**Directions for this task**
Identify, in the records below, every line where the string "button" appears, and copy each such line.

**Source information**

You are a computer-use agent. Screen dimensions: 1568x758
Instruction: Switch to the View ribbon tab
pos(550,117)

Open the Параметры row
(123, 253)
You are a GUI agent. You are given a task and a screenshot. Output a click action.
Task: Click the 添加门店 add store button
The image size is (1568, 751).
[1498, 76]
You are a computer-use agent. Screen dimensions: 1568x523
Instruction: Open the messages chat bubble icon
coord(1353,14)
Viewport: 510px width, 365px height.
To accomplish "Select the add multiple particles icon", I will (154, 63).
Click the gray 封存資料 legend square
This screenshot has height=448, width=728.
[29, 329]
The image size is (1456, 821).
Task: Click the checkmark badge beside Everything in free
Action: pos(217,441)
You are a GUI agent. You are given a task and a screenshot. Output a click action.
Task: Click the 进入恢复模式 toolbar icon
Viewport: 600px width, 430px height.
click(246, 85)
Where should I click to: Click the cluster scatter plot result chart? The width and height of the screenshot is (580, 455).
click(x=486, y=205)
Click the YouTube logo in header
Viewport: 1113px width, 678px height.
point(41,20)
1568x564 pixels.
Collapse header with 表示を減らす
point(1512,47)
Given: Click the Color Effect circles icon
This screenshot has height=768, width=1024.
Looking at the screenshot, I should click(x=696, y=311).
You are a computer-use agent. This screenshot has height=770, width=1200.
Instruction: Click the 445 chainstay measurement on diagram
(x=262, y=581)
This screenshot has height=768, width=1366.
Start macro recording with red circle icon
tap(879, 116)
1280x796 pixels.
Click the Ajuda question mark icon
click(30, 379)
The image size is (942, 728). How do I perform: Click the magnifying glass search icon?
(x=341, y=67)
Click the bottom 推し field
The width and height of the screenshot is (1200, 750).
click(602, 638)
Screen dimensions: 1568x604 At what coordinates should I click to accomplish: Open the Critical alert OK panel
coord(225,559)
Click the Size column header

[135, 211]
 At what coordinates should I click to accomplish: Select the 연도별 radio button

**Result**
Task: Click the 添加门店 add store button
 At what coordinates should I click to accomplish: Select the 연도별 radio button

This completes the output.